Can "the church," spoken of in this passage from the Circular, be the bride, the Lamb's wife? Is this the virtuous, chaste, modest, beauteous and unspotted spouse, whose Maker is her Husband, and whose Redeemer is the Mighty One of Israel? Does Zion "gad about" in this manner to seek new lovers, and to keep pace with the world - even step with an adulterous generation? Base slander! It is the whore of Babylon, whose name is in her forehead, "Mystery, Babylon the Great, the Mother of Harlots, and Abominations of the Earth," and Michigan and all her sister states are even now drunk with the wine of her filthy cup. In the seventh chapter of Proverbs, and the seventeenth of Revelation, this lewd and strange woman is described with unerring accuracy.

How ridiculous, to represent the church upon a stride with the states and nations of the earth, striving to maintain a dignity, by securing humanly cultivated intellect, as though she was afraid of being eclipsed by the superior excellence of the world. If the poor stupid fool who wrote this slander, could but see the kingdom of God, he would behold her as the holy city coming down from God out of heaven, adorned as a bride for her husband; and not adorned as a harlot to seek lovers. In the next sentence of their Circular the Convention brings railing accusations against her Pedo Baptist brethren, her own mother's children, and charges them with annihilating one of the Savior's institutions. This charge is false. The Pedo Baptists do not annihilate any institution of our Savior; nor have they power to annihilate anything that God has established. It is true they practice what they call baptism, as they received it from the pope, but with christian baptism they have nothing to do; and it would greatly relieve the people of God, if all other anti-christian establishments would follow their example, and not profane that sacred rite by applying it to the productions of their anxious benches. But according to the old adage, "Set a rogue," &c. The New School Baptists do oppose the government of our Lord Jesus Christ, preach false doctrine in his name, deny the faith of God's elect, prostitute the ordinances of the gospel, believe that gain is godliness, and usurp the peculiar prerogatives of our Lord Jesus Christ, and then gravely inform the community that they are sustained by the Greek. But the sons of Zion are able to meet, combat, and put them to silence, with no other qualifications than those which their God has given them. One can chase a thousand, and two can put ten thousand to flight.

Exercise requirements: In the page excerpt, which two Bible chapters are said to describe the lewd and strange woman?

Dataset extract:
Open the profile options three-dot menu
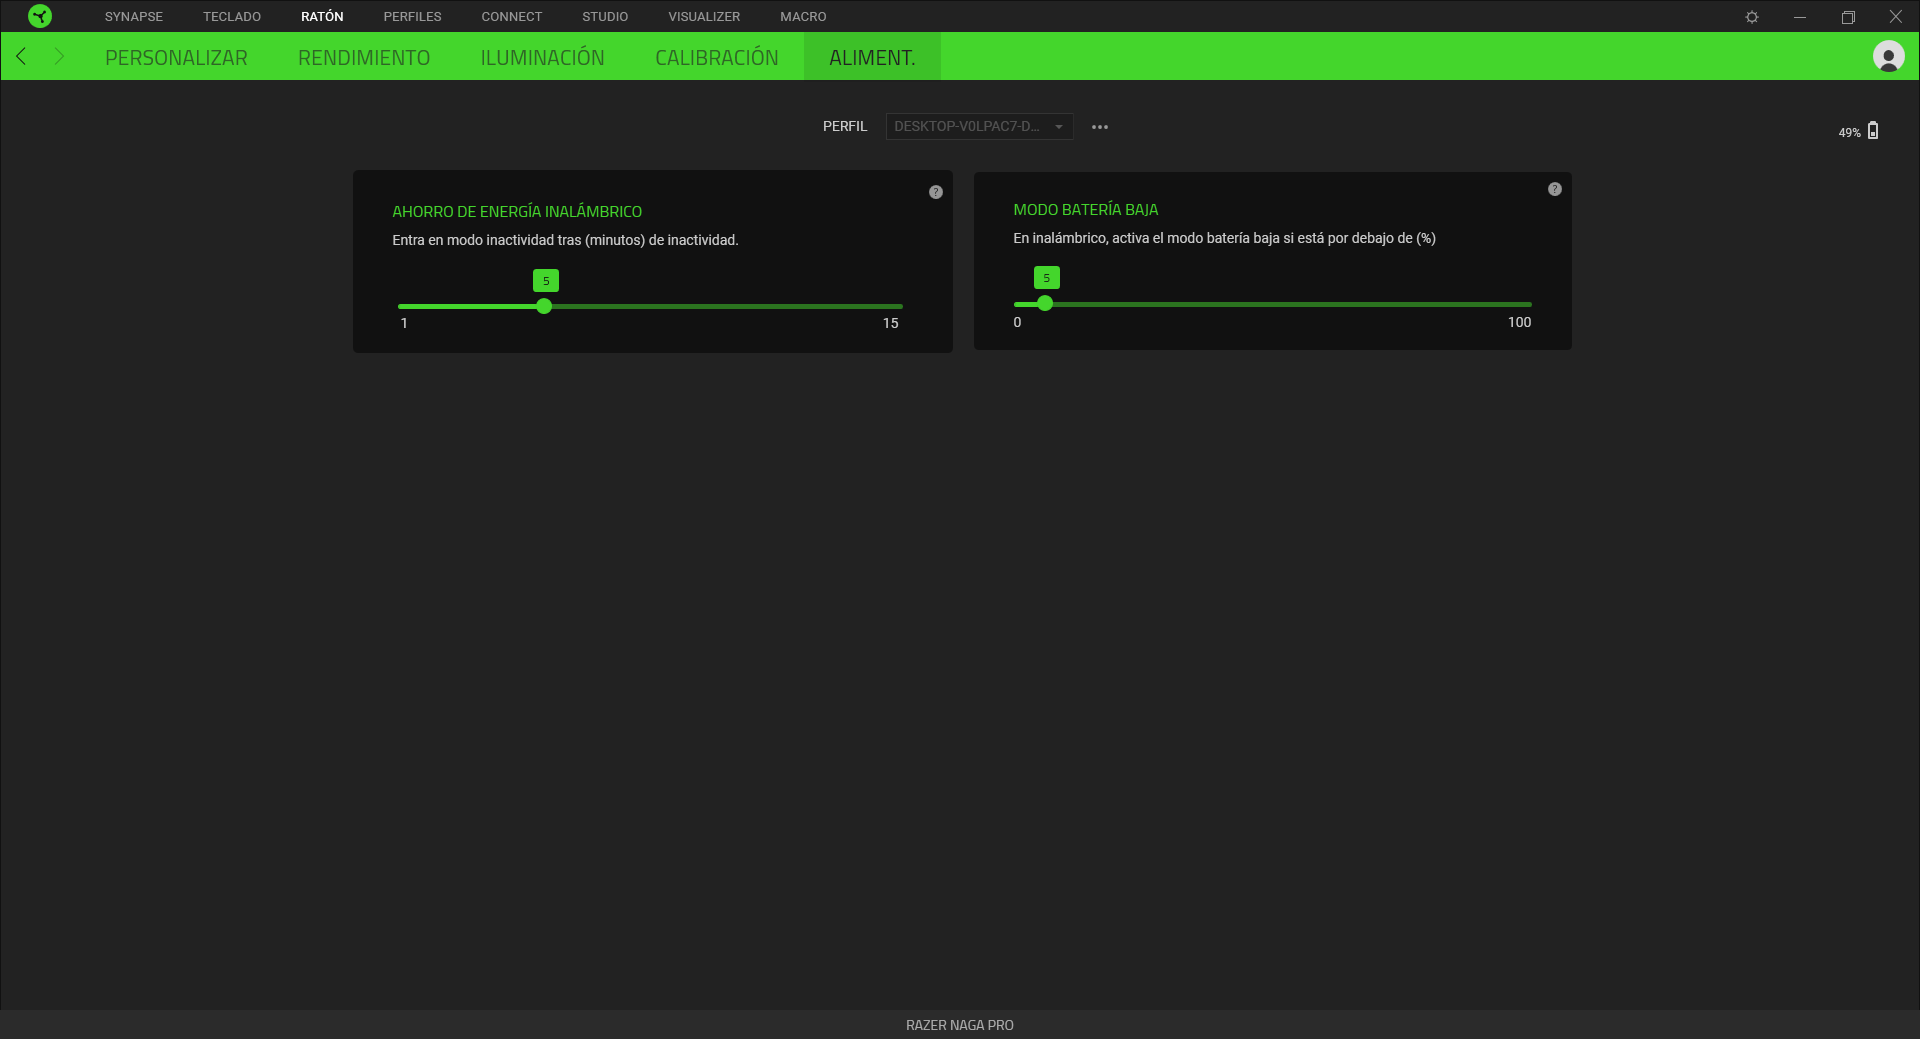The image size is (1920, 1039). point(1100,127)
...
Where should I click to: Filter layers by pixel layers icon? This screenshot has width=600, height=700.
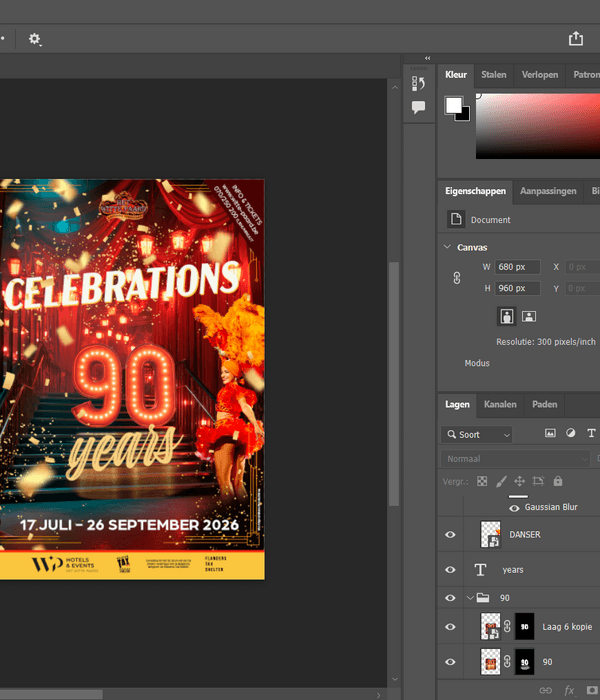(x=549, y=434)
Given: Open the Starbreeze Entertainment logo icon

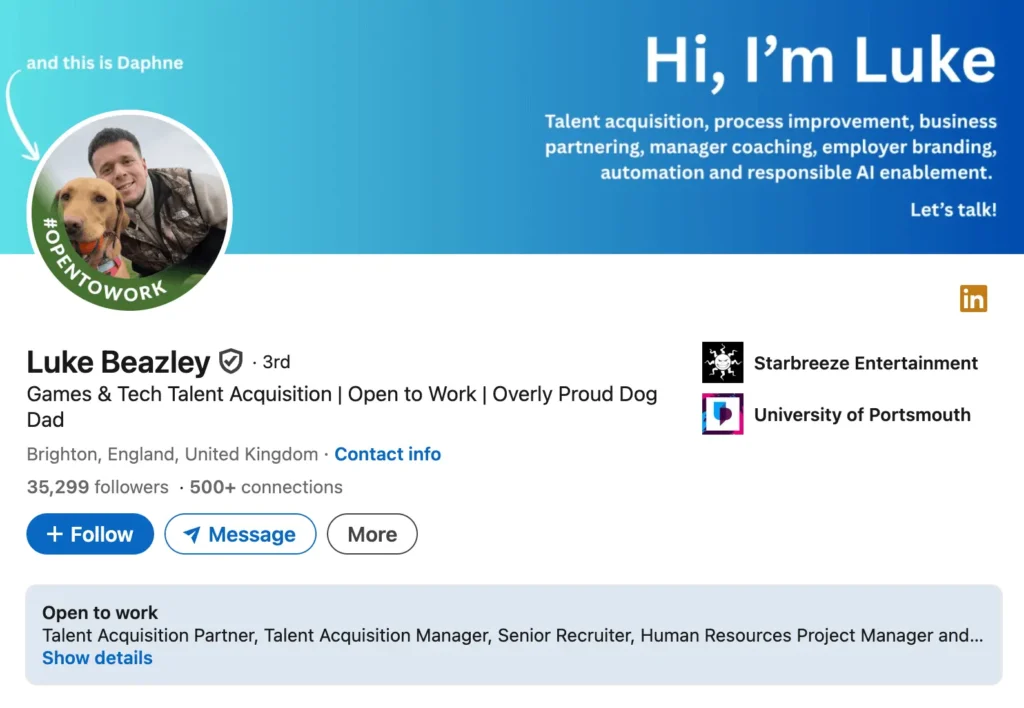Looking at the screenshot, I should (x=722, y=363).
...
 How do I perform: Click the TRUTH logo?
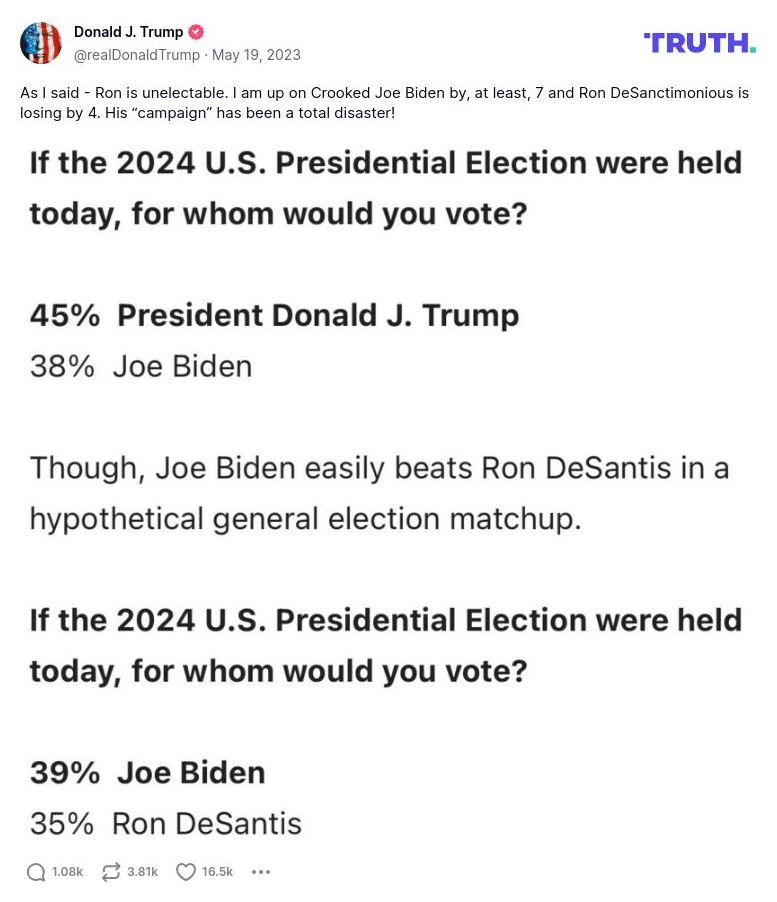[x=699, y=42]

Output of the task: The seventh chapter of Proverbs and the seventeenth chapter of Revelation.